Até agora acreditava-se que existisse apenas uma espécie de poraquê: a Electrophorus electricus, descrita em 1766 pelo naturalista sueco Carl Linnaeus. Mas duas novas espécies foram descobertas, diferenciadas pela voltagem das descargas elétricas emitidas e um processo de sequenciamento de DNA.
O “fato de duas novas espécies terem sido descobertas 250 anos depois da primeira do grupo ter sido descrita é um exemplo da enorme biodiversidade que existe na Amazônia”, diz Santana.
“E não só da Amazônia. A gente só conhece uma pequena porção da biodiversidade do planeta. E conhecemos menos ainda a biologia dessas espécies – animais e vegetais”, diz ele. “E não podemos deixar isso ser destruído. É uma perda muito grande a longo prazo.”
“A pesquisa com essa biodiversidade é essencial. Muitos dos componentes dos remédios comerciais que se usam hoje são derivados de plantas e animais descobertos através de pesquisas com essas espécies. Cada uma delas é um depósito genético imenso.”
Quatro vezes uma tomada
Embora uma das novas espécies descobertas, a Electrophorus voltai, seja capaz de produzir um descarga de 860 volts, ou seja, quase quatro vezes a voltagem de uma tomada doméstica de 220 volts, ela não é letal para o ser humano por causa da baixa amperagem, explica Santana à BBC News Brasil.
“Não é suficiente para matar uma pessoa. A tomada produz uma corrente constante.
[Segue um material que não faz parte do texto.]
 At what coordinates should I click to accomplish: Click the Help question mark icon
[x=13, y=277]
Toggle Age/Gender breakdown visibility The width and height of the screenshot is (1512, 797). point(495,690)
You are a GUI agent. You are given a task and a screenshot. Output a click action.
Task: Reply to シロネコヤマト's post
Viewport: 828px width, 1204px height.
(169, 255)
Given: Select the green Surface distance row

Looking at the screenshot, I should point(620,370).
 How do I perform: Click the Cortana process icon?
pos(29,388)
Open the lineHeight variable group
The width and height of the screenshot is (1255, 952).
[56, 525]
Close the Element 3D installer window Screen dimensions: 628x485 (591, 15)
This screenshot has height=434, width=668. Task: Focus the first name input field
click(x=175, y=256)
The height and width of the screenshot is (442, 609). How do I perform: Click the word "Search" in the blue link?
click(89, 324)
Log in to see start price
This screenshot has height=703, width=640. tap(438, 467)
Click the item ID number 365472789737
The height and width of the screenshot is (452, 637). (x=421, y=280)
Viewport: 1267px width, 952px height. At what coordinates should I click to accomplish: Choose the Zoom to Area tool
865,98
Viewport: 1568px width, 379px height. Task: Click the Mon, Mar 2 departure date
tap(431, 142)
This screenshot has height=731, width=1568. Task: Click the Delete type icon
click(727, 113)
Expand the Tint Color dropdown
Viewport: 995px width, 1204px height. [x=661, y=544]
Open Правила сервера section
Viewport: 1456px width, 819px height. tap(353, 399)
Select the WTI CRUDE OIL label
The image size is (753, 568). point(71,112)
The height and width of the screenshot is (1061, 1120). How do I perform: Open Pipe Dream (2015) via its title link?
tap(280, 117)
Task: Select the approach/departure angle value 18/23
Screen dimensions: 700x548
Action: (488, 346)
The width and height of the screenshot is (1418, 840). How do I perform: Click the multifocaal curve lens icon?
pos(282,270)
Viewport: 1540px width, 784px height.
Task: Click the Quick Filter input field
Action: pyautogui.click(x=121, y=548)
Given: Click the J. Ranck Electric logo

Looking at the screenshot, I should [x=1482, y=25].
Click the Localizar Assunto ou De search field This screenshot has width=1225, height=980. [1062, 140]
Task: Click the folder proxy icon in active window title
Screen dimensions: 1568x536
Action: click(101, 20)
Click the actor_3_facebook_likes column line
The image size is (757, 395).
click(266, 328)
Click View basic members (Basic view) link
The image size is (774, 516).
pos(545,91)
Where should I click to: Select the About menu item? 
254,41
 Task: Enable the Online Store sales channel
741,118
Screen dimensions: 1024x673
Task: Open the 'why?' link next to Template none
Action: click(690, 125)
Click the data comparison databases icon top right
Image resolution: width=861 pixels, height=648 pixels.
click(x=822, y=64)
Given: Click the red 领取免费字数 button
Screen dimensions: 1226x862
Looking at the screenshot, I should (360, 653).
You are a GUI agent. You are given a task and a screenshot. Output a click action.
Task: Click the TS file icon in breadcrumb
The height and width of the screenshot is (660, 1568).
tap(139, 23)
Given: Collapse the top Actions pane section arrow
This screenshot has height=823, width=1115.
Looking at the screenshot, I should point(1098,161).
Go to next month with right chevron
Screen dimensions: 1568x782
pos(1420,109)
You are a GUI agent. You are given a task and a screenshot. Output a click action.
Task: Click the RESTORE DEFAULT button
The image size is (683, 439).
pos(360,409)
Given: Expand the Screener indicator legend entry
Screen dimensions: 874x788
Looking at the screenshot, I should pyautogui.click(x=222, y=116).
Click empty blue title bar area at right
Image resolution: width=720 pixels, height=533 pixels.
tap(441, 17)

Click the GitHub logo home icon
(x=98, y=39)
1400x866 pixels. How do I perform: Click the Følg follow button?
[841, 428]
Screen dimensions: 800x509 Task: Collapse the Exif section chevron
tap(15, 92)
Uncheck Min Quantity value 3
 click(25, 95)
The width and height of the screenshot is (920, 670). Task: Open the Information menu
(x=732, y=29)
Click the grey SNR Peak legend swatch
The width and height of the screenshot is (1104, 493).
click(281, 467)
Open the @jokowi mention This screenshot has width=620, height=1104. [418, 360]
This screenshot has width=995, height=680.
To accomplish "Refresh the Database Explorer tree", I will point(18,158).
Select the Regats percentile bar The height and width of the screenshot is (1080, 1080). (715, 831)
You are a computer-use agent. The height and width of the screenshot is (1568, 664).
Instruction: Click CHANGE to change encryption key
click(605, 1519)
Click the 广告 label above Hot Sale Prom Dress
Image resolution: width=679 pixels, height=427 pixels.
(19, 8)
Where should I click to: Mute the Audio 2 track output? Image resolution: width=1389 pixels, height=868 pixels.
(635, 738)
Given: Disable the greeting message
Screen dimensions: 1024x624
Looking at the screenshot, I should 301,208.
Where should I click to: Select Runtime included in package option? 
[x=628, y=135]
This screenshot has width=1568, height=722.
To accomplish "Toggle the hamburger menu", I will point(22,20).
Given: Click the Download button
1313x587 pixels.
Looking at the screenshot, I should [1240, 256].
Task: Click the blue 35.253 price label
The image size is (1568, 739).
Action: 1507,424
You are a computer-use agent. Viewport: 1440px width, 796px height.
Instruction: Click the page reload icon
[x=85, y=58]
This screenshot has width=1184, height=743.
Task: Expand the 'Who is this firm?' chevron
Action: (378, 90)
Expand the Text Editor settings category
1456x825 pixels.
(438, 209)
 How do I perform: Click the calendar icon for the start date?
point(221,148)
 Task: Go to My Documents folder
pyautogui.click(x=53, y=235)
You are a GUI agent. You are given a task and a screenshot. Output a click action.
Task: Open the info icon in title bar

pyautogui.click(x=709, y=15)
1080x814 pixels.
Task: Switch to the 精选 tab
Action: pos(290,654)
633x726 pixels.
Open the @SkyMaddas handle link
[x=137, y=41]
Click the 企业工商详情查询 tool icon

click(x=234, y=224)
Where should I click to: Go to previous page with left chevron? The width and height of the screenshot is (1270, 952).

O E. voltai dá uma descarga alternada. Quando ele descarrega da primeira vez, o choque dura de 1 ou 2 segundos, e ele precisa de um tempo para recarregar”, diz ele, que sentiu pessoalmente mais de um choque do peixe.
“Claro que dói, você sente uma contração muscular”, diz ele.
Teoricamente, se uma pessoa estiver em um rio cercado desses peixes, aí sim o problema pode ser bem mais sério. Segundo Santana, quando um peixe descarrega, todos os outros descarregam também e, nesse caso, um ser humano nas redondezas poderia ter uma parada cardíaca ou morrer por afogamento.
Diferentemente do que se acreditava antigamente, a espécie não é solitária, pode viver em grupos de até 10 indivíduos.
“Mas nunca ouvi falar disso acontecer”, diz ele.
O Electrophorus voltai foi batizado em homenagem ao físico Alessandro Volta, criador da bateria elétrica. A outra espécie descoberta foi batizada de Electrophorus varii, tributo ao zoólogo Richard P. Vari, pesquisador do Smithsonian que morreu em 2016.
A pesquisa fez parte de um projeto da Fundação de Amparo à Pesquisa do Estado de São Paulo (Fapesp) que financia expedições a lugares remotos com o objetivo de encontrar, descrever e entender espécies. Também teve financiamento da National Geographic Society e apoio de outras instituições, como o Museu de Zoologia da USP.
As duas novas espécies descobertas estão distribuídas nos rios Xingu e Tapajós, e por enquanto não são consideradas ameaçadas, mas a atual situação de crise ambiental na Amazônia pode mudar essestatus.
“O rio Xingu está sendo destruído pela hidrelétrica de Belo Monte, o que vai afetar impactar as populações do poraquê que vivem no Xingu”, afirma Santana. “E a biodiversidade da Amazônia está sob ameaça como um todo. É realmente uma pena que isso esteja acontecendo, com tantas espécies ainda por se descobrir.”
Segundo a Fapesp, há diversos grupos que estudam aplicações das pesquisas feitas com os poraquês, incluindo a análise do uso das enzimas para produção de medicamentos e modelo para criação de baterias.
Atualmente, outros grupos estudam possíveis aplicações das pesquisas sobre poraquês, seja em análises das enzimas produzidas pelos órgãos elétricos, a fim de testá-las como componentes para produção de medicamentos para possíveis tratamentos de doenças neurodegenerativas como Alzheimer, ou como modelo para a criação de baterias para próteses e sensores implantados em humanos, por exemplo.